Konziliarismus ist Nächstenliebe Wenn das Räuberkonzil eines bewirkt hat, dann hat es jeglichen Regungen
menschlichen Hasses freien Raum gegeben und somit auch das entscheidende Gebot des christlichen Nächstenliebe
niedergerrissen. Das ist wohl der deutlichste Indikator, dass diese Versammlung nicht vom Heiligen Geist,
sondern vom Widersacher Gottes – Satan – geleitet wurde und somit alles, was das Konzil geboren hat zu
verwerfen ist, weil es ist direkt oder indirekt vom Antichristen inspiriert so wie es auch Luther, Heinreich
VIII von England oder auch Hitler waren.
zu Anno: Mobbing Das Mobbing haben die deutschsprachigen Bischöfe als ihre Geheimwaffe entdeckt. Heute
ist es der em. Bischöf Mixa. Vor einigen Jahren war es der Erzbischof und Gründer der Piusbruderschaft
Lefebvre. Dieser hatte die päpstliche Zusage für die Bruderschaft Weihbischöfe weihen zu dürfen. Lehmann
und sein Anhang haben diese Zusage vernichtet. Nachdem dann der Erzbischof dem Mobbing ein Ende setzte
und die dem Heiligen Vater benannten Kandidaten geweiht hat, wurde durch die den Mobbing liebenden Amtsbrüder,
der Erzbischof als exkommuniziert betitelt. Ein Dokument über die Exkommunikation des Hl. Stuhles ist
nicht veröffentlicht worden. Wenn der Hw. Bischof Mixa versucht das Mobbing an sich nicht mehr heran
zu lassen, dann wird der Lehamm-Schüler Zollitsch, wie sein Vorgänger auch diesen Mitbruder exkommunizieren.
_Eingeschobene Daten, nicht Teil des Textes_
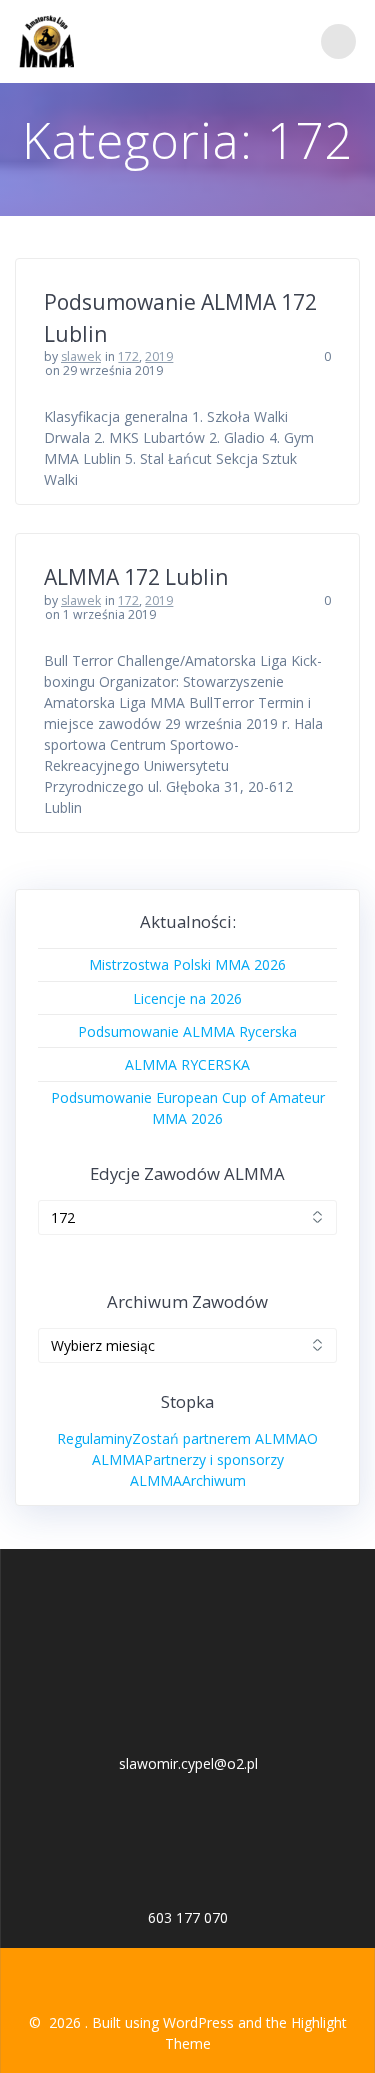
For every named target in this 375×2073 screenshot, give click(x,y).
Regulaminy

Mersatz: „wer nicht mit Freude protestantisch wird, als Angehöriger des rk – Klerus in Deutschland, der
wird nach einer Abmahnung exkommuniziert. Dieser darf im Jahre 2011 an der von Kardinal Lehmann gewünschten
Feier, zur Erhebung zum Kirchenlehrer über die christliche Rechtfertigung von M. Luther für beide christlichen
in Deutschland vereinten als deutsche Nationalkirche, bestehenden Kirchengemeinschaften nicht mitwirken.“
:)% o^/ :)% :(3 :)% :)%
Humbelina Gehörst DU auch zu denen, die erst alles ins „MINUS“ übersetzen? Wartest DU schon sehnsuchtsvoll
auf das III. KONZIL, oder wie darf ich dich verstehen
Doch, MIxa ist unbescholten, nach allen Regeln des Anstands und der Moral. DAs einzige, was man ihm vorwerfen
kann ist seine Anhänglichkeit an die zweit“vatikanische“ Räuber- und Verbrechersynode.
Mobbing Als unbescholten würde ich Msg. Mixa nicht bezeichnen, aber das Verhalten der deutschen Bischöfe
erinnert schon MOBBING. Jesus lehrt uns zu verzeihen und nicht auszugrenzen!!